[Rows showing where targets appear]
┄┄┄┄┄┄┄┄┄┄

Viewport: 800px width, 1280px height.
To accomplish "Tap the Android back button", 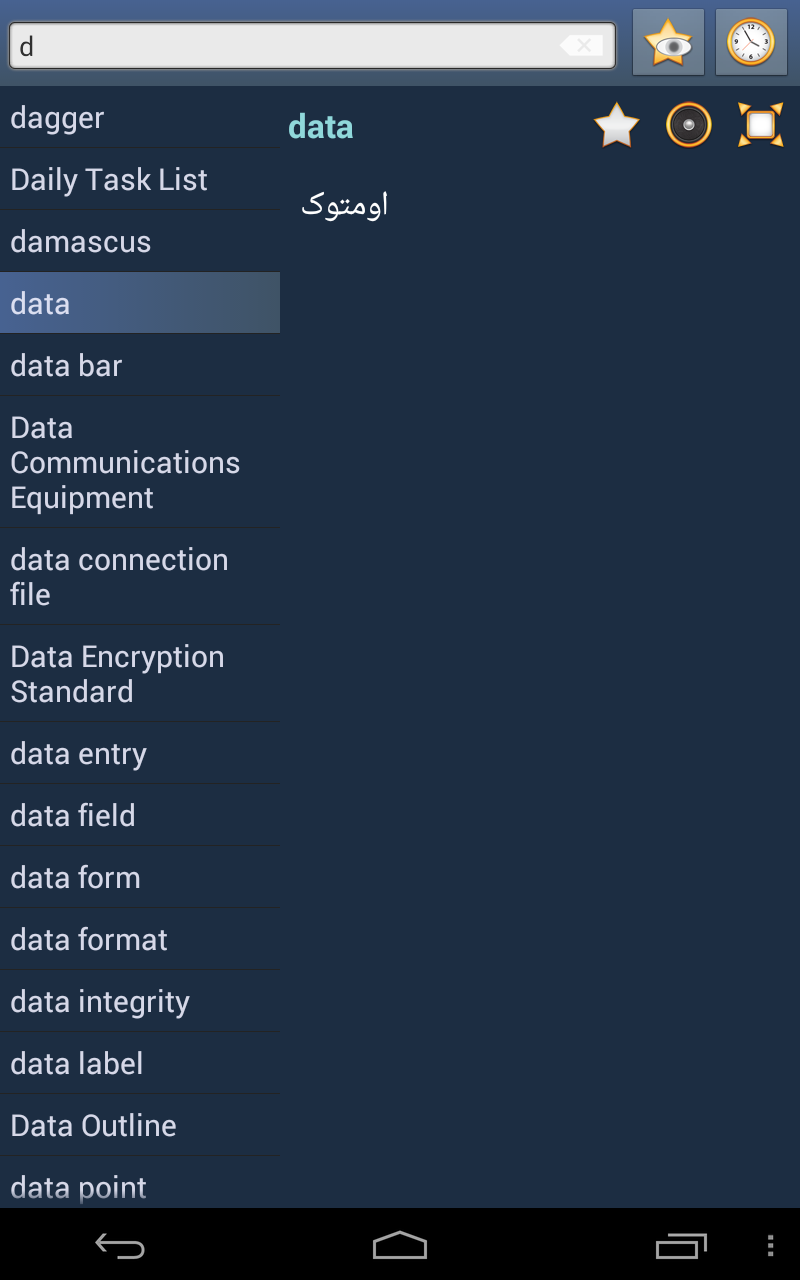I will tap(120, 1245).
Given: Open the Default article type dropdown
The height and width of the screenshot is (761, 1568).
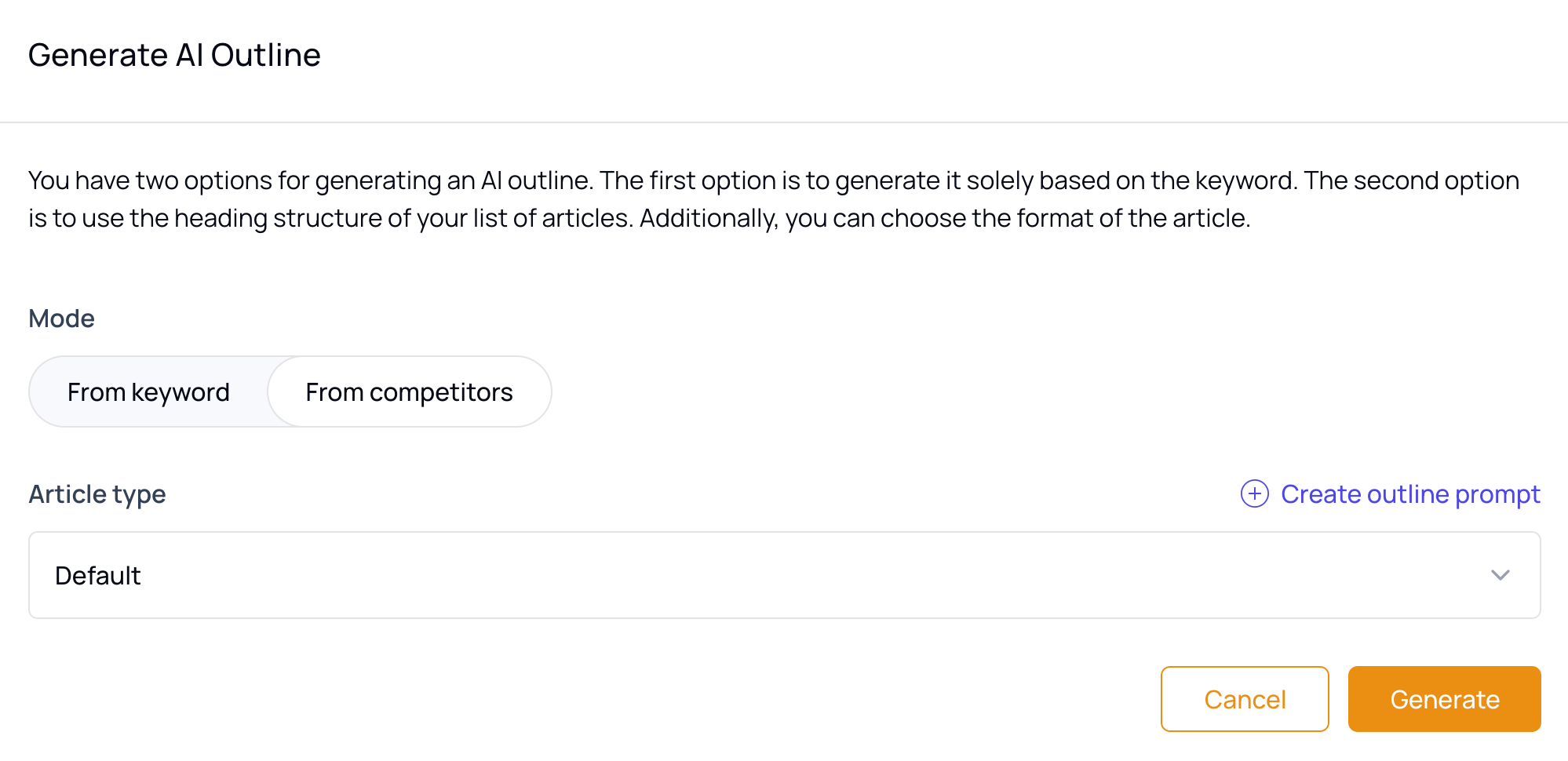Looking at the screenshot, I should click(x=785, y=575).

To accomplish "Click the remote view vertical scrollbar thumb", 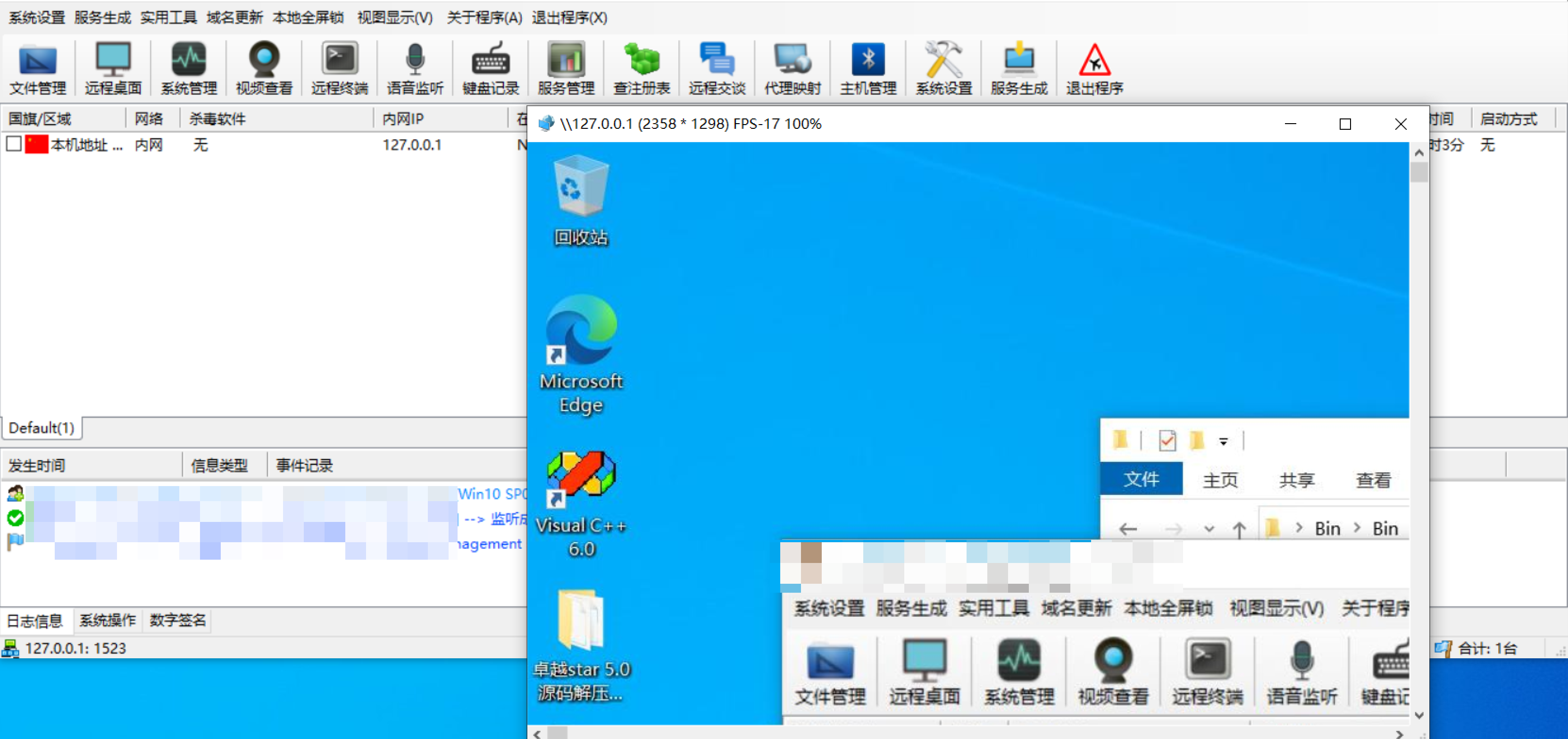I will click(x=1418, y=173).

┄┄┄┄┄┄┄┄┄┄

WRITTEN PROBLEM:
Locate each line of the listing that contains the word "height", and copy those lines.

EXERCISE RESPONSE:
Viewport: 800px width, 1280px height.
The height and width of the screenshot is (761, 1568).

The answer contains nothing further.